§ **TEXT TO READ**:

** Begin **

The Noguchi Museum’s “First Fridays” program of evening hours, free admission, art, and, beginning this year, film, begins on June 1. Every Friday at 6 pm, visitors may participate in “Center of Attention,” a guided discussion of a single work of art on view at the Museum. The film program, presented in collaboration with the Architecture and Design Film Festival, begins at 7 pm.

The 2012 schedule of films is as follows:

June 1
Minka
Directed by Davina Pardo (2011)
16 min; English

Directed by Davina Pardo, Minka is a 16-minute documentary about a remarkable Japanese farmhouse and the memories it contains. It tells the story of how in 1967 an American journalist and a Japanese student rescued the ancient house from the snow country of Japan, changing their lives forever.

True to Form: Vladimir Ossipoff Architect
Directed by Bill Kubota (2009)
30 min; English

A historical documentary commissioned by the Honolulu Academy of Art for its traveling exhibition of twentieth-century modernist architect Vladimir Ossipoff. Born in Russia, raised in Tokyo, and trained as an architect in California, Ossipoff exerted an influence on modernist architecture that looms large over Honolulu, the Hawaiian islands, and far beyond.

July 6
Public Farm 1: The Making of an Urban Farm
Directed by Lilibet Foster (2010)
18 min; English

Entering MoMA PS1’s prestigious Young Architects Program competition enabled WORK Architecture Company and the firm’s founders, Dan Wood and Amale Andraos, to build their refreshing, ambitious—and winning—design for a giant, elevated, solar powered, self-irrigated, self-sufficient farm, sited in PS1’s large entrance-courtyard. This would provide the required outdoor party space for visitors to the museum, while bringing produce to the nearby community. The camera follows them as they tackle technical difficulties, clashing opinions, bad weather, and a tight deadline in order to succeed, all while becoming farmers.

Ghost
Directed by Marcus Ricci and Soo Kim (2010)
20 min; English

Ghost is a two week design/build architecture program based in Kingsburg, Nova Scotia. For more than a decade, architect Brian Mackay-Lyons has led this workshop, bringing together architecture students, practicing architects, contractors, and a team of instructors from around the world to design and construct a building. Fueled by Mackay-Lyons’s unique perspective on design, education, and execution, the group combines their collective knowledge and creativity in erecting their structure. The result is a truly meaningful and lasting experience.

August 3
Louis Le Roy—Endless Work in Time and Space
Directed by Beate Lendt (2009)
14 min; Dutch with English subtitles

A portrait of the Dutch artist Louis Le Roy and his work the ecokathedraal (eco-cathedral) in a meadow in Mildam, in the north of Holland. Le Roy has been working on this project for more than three decades, creating structures by stacking paving bricks, stones, and other detritus as nature follows its own course around them. Le Roy discusses the philosophy behind this work and his idea of cities, nature, and the endlessness—and need for integration of—time and space.

** End **

§ **GIVEN MATERIAL**:
** Begin **

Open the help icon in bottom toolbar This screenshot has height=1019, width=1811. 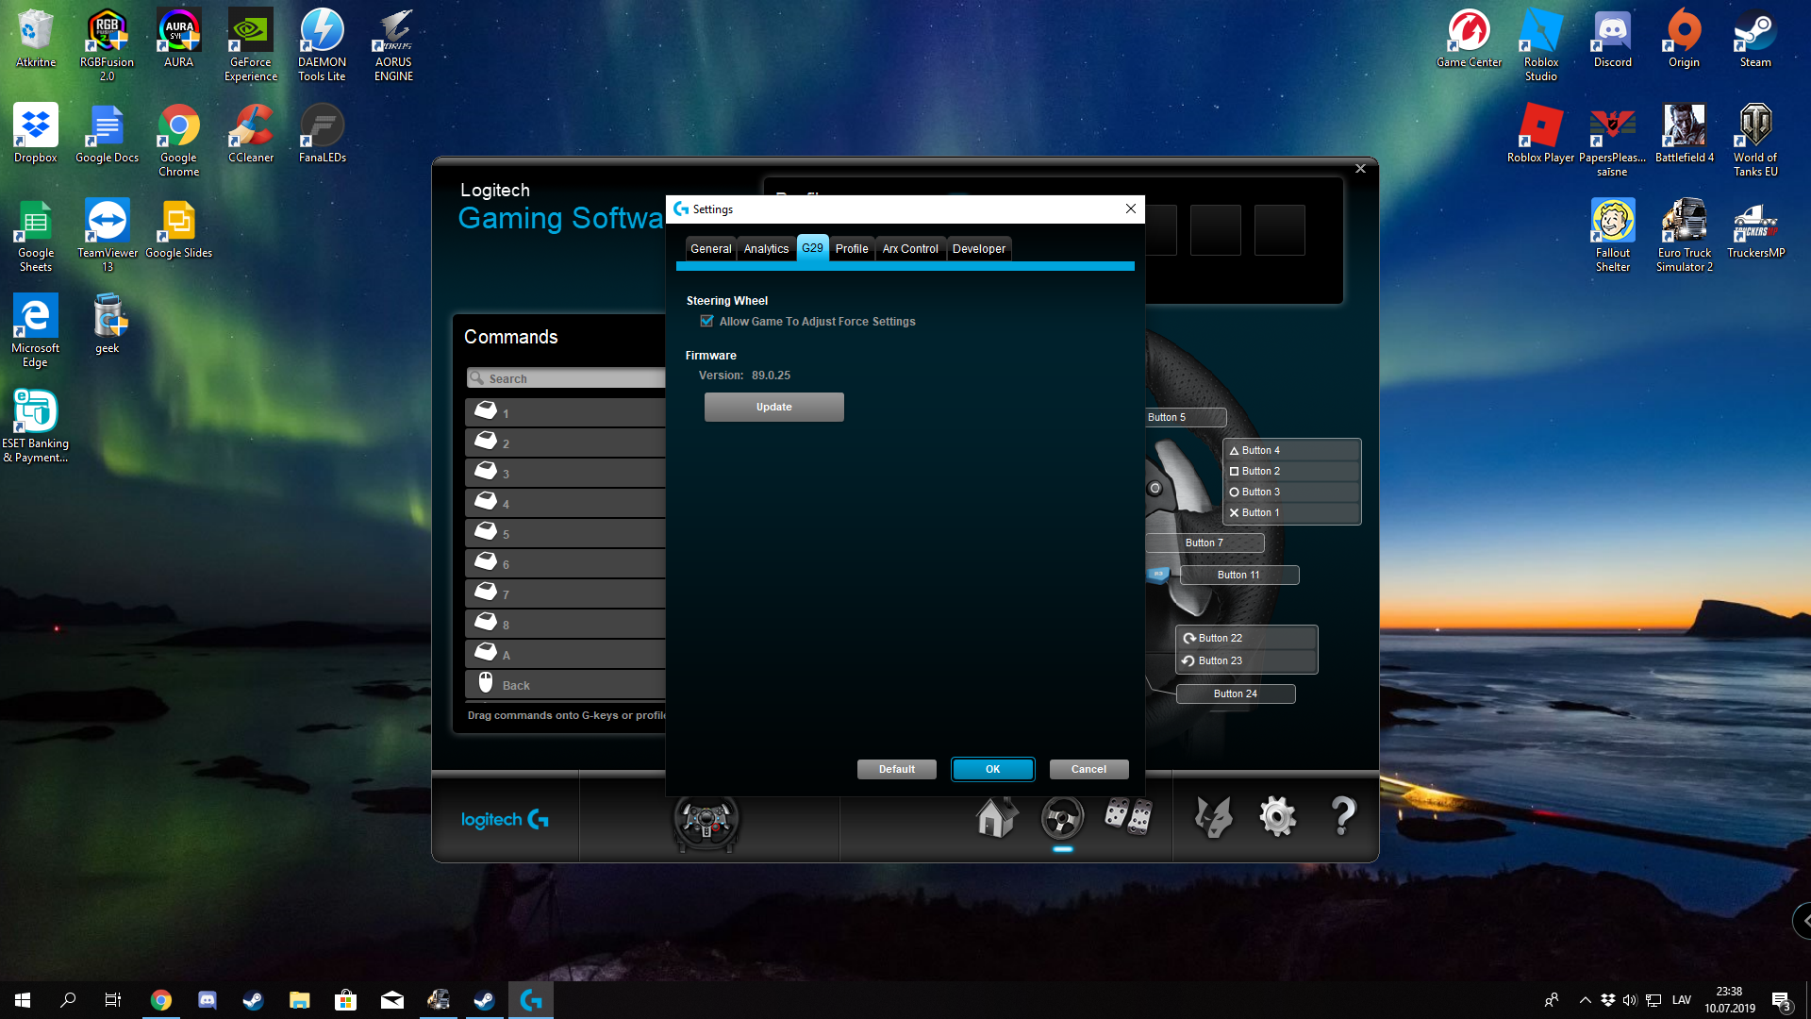point(1342,819)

** End **

§ **WORK TO COMPLETE**:
a) According to the Noguchi Museum film schedule, who directed Ghost?
b) Carry on the Noguchi Museum film schedule from its last sentence.
The lines have nothing to do with what comes next.

§ **FINAL ANSWERS**:
a) Marcus Ricci and Soo Kim

b)
Monument to the Dream
Directed by Charles Guggenheim (1967)
28 min; English

The Gateway Arch, designed by Eero Saarinen, is a beautiful, historic monument dedicated to the early pioneers who developed the West and the citizens who have contributed to the greatness of this country. Monument to the Dream traces the construction of the Arch from early concept on the draftsman’s drawing board to the fabrication of the stainless-steel sections in Pittsburgh and their subsequent cross-country journey to St. Louis, where foundations were being laid deep in bedrock. Feel the excitement of the onlookers on October 28, 1965, as the last section was put into place.

September 7
My Playground
Directed by Kasper Astrup Schröder (2010)
59 min; Danish with English subtitles

My Playground explores the way Parkour and Freerunning are changing the perception of urban space and buildings. Set mainly in Copenhagen, the film follows Team JiYo as its members explore the city and encounter the obstacles it presents. Award winning architect Bjarke Ingels, founder of BIG Architects, is fascinated by the way Team JiYo interacts with architecture and takes the team to his buildings, to explore the structures and spaces and develop their skills. The film also travels from Denmark to Japan, the United States, the United Kingdom, and China to explore where urban mobility is heading. Team JiYo has a dream of making the biggest dedicated parkour park in the world, but aren’t parkour and freerunning supposed to be in the city and not in a fixed environment?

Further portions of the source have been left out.